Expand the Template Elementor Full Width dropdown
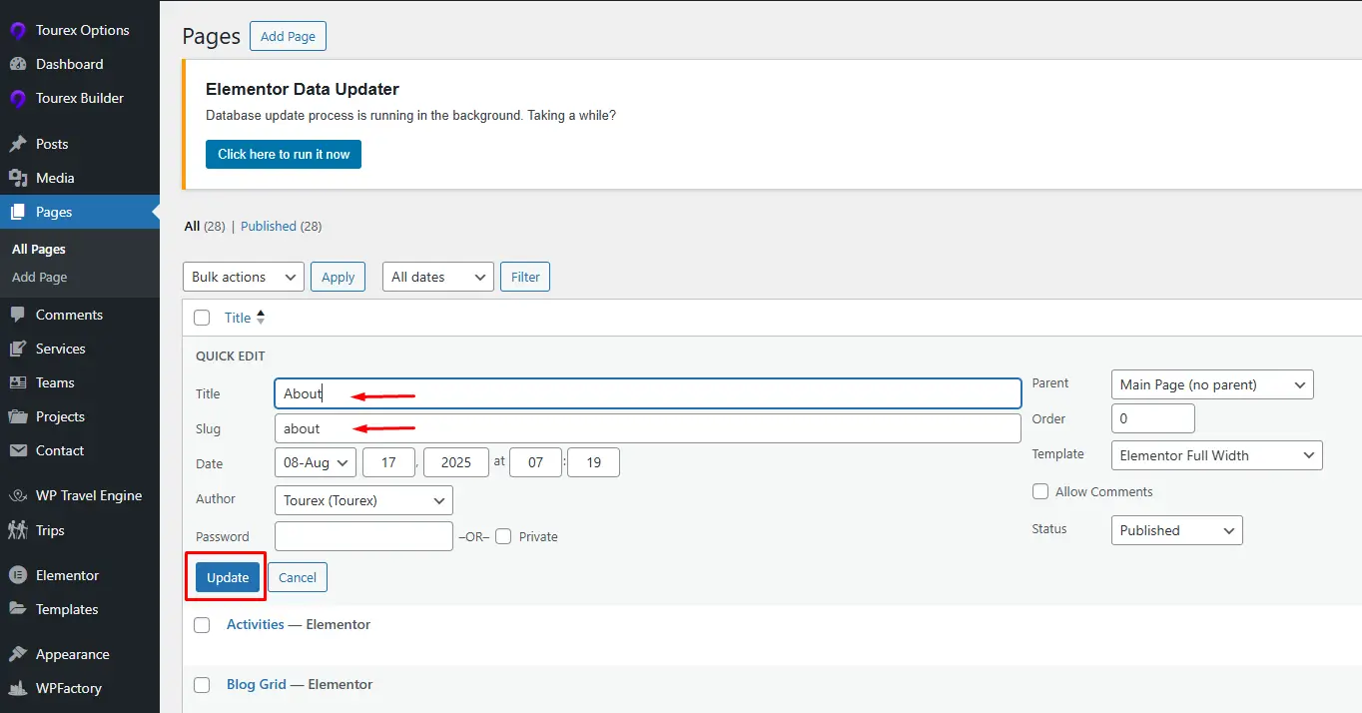1362x713 pixels. point(1216,455)
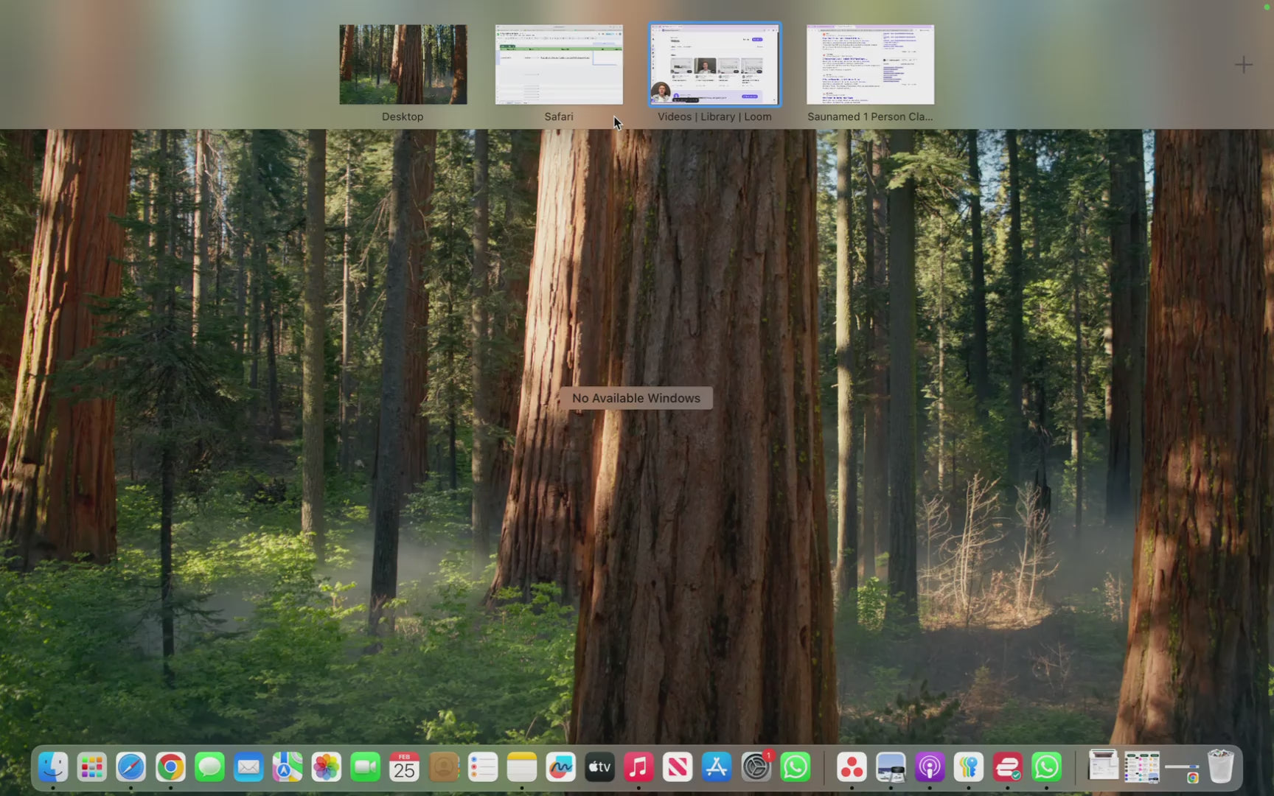1274x796 pixels.
Task: Open the App Store icon
Action: pos(717,767)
┄┄┄┄┄┄
Exercise prompt — Should a record include a picture, omit it from your copy and return the rest unchanged.

Answer section —
Expand the Template Elementor Full Width dropdown
1362x713 pixels. point(1216,455)
1274x796 pixels.
Task: Open the App Store icon
Action: pos(717,767)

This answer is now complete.